After the National Transportation Safety Board held its series of truck and bus safety hearings last year, it decided to look further into the issue of truck parking. The board last week issued several recommendations to help address the parking shortage, which is a key issue in the debate about truck driver fatigue.

The NTSB recommends that the Federal Highway Administration include the National Industrial Transportation League, a shippers group, as a stakeholder in the ongoing truck parking study that is being conducted as called for in the Transportation Equity Act for the 21st Century.
"Shippers, brokers and consignees frequently influence truck schedules and, therefore, the Safety Board concludes that they should be an integral part of any solution to the truck parking dilemma," reads a letter from NTSB Chairman Jim Hall to the FHWA.
As part of that report, the board also recommends that FHWA evaluate the benefits, related to truck parking, of eliminating the prohibition against private development of rest area facilities on interstates.
Although the board notes that the federal law was enacted to prevent unfair advantages for private companies that are directly accessible from the interstate (like a plaza on a toll road) over companies having to operate at an exit off the interstate, it notes that a study by Arkansas and the FHWA found that commercialized rest areas could reduce costs and increase services and safety. Most state Departments of Transportation are interested in commercialization, while NATSO is opposed.

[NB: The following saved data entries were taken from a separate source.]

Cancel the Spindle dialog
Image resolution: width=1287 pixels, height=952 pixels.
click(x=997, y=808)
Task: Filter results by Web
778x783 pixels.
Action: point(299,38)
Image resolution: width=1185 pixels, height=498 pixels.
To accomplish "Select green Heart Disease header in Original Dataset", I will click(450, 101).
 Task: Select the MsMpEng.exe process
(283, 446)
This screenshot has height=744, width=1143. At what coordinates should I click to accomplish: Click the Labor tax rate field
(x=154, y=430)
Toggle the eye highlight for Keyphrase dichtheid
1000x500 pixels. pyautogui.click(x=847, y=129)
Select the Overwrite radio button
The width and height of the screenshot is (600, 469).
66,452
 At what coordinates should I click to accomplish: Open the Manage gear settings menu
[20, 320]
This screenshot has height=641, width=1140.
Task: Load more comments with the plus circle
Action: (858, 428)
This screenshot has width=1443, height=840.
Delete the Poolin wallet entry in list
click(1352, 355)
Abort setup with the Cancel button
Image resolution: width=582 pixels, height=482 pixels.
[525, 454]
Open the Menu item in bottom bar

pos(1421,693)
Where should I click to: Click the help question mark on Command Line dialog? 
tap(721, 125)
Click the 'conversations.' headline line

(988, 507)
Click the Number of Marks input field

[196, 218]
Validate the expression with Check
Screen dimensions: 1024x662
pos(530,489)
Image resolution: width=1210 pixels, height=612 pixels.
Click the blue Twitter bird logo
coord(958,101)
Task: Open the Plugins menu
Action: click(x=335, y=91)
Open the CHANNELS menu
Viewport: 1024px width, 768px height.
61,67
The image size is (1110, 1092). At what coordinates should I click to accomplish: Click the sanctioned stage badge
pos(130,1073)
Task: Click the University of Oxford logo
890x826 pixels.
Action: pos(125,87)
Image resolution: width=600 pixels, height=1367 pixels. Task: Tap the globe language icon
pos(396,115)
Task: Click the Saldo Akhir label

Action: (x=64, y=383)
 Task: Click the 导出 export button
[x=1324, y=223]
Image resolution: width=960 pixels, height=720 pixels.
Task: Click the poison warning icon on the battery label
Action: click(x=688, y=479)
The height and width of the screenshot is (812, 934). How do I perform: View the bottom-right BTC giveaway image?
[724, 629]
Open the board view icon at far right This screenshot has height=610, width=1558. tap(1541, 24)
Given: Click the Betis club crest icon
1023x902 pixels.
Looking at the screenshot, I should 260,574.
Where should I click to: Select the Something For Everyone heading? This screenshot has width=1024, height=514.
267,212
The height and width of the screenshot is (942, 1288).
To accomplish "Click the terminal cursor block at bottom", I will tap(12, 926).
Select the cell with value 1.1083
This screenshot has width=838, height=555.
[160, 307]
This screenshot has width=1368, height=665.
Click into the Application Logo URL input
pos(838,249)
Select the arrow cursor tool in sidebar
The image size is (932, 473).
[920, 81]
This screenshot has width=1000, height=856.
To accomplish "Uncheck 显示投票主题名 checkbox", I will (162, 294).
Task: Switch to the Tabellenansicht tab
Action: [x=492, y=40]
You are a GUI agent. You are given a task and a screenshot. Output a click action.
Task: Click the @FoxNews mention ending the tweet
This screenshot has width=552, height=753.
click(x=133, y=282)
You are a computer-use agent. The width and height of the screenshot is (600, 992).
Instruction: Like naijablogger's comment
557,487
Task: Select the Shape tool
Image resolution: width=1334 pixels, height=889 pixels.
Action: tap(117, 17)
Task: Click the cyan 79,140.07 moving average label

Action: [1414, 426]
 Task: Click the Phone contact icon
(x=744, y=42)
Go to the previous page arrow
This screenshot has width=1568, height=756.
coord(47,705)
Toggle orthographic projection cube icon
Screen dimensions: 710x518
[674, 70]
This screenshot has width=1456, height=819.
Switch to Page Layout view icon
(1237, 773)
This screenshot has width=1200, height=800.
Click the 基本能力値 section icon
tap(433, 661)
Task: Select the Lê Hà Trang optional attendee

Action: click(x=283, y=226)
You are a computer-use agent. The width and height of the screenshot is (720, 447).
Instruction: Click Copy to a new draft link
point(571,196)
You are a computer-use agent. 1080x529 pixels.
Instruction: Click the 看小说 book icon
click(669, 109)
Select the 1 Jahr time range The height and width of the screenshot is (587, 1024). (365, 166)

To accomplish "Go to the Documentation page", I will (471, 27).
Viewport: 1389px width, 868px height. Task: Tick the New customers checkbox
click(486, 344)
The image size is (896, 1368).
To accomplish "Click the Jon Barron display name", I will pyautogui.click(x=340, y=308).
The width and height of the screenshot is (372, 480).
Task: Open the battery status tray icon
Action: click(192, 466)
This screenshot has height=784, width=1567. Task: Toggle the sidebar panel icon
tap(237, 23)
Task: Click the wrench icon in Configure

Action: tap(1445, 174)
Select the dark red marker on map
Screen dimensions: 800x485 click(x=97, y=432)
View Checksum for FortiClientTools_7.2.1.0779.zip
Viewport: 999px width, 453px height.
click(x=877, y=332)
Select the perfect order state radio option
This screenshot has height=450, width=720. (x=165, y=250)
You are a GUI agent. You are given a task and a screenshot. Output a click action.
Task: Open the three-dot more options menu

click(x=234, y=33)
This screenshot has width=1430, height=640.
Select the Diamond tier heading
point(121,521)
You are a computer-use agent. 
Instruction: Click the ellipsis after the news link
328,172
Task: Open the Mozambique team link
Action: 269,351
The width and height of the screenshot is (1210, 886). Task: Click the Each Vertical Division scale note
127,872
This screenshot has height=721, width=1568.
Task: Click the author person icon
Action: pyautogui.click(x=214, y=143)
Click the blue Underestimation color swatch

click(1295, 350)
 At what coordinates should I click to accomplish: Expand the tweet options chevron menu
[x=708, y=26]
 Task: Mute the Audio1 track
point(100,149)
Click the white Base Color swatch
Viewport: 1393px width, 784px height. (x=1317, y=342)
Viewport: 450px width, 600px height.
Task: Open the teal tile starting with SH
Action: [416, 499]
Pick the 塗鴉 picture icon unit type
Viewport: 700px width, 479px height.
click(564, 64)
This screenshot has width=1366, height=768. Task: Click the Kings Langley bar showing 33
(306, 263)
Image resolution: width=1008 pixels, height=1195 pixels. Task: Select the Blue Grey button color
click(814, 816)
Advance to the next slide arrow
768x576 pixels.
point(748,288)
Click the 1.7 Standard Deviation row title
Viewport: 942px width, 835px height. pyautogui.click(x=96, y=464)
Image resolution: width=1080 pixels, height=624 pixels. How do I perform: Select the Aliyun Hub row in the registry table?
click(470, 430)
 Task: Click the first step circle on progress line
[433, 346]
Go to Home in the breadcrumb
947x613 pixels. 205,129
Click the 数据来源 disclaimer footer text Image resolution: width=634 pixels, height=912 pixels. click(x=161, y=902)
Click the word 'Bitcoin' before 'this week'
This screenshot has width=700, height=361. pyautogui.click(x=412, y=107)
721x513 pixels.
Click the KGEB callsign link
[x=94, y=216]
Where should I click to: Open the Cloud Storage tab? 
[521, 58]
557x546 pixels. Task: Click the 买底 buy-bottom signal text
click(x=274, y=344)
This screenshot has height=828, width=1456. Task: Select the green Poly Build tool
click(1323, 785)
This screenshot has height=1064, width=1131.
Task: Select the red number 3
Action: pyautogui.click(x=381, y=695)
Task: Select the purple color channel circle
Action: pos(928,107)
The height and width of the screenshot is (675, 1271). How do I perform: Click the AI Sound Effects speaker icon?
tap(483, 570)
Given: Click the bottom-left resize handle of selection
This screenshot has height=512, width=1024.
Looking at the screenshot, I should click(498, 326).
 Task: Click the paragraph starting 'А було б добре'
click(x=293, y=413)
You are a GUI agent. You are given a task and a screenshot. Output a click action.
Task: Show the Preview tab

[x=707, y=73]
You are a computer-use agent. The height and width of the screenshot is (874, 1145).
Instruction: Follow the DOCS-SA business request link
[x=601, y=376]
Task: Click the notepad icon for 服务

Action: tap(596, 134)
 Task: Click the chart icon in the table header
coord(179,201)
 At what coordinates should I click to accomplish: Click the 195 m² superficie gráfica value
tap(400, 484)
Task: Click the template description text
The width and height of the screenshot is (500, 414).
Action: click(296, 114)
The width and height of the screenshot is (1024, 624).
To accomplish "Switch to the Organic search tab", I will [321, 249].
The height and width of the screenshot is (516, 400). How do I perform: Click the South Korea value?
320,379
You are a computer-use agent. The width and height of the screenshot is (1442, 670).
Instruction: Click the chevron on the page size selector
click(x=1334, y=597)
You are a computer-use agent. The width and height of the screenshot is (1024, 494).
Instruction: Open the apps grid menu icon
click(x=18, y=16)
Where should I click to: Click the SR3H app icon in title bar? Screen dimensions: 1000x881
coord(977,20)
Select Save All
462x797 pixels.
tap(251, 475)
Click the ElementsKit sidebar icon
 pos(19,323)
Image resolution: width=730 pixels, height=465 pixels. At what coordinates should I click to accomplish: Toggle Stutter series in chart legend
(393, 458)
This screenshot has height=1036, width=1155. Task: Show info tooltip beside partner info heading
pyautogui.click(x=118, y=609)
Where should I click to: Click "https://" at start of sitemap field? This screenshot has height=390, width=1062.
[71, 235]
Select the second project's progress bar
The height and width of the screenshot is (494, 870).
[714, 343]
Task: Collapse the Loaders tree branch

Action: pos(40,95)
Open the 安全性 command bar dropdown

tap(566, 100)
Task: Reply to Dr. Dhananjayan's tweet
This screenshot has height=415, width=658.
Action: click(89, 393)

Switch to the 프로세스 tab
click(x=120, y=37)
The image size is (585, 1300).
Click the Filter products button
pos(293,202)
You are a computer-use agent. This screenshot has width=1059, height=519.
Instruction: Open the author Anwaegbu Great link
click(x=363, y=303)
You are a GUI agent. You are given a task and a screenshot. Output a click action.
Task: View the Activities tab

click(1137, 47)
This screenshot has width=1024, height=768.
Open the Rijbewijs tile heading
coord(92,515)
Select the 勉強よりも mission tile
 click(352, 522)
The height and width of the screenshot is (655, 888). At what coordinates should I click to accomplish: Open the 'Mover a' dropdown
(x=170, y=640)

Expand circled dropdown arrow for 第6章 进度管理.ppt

"Given the ever-increasing need for limited public funds, public/private partnerships for parking area development may provide a way to expand commercial vehicle parking," says Hall's letter.
The board also called on the FHWA, the Federal Motor Carrier Safety Administration, the American Trucking Associations, the Owner-Operator Independent Drivers Assn., the National Private Truck Council and NATSO to work together to create and distribute a comprehensive guide, available both on paper and in electronic format, for all truck drivers to use that will inform them about the locations of parking areas, both public and private, and the space availability. The board notes that while there are various guides out there, they do not include all parking that may be available, such as park-and-ride lots or weigh stations, which some states have made available for overnight truck parking.
The NTSB also recommended to state governors that they make sure adequate parking is available and eliminate or modify time limits at rest areas that can keep truck drivers from getting adequate rest -- or redirect drivers from the rest areas to nearby parking facilities.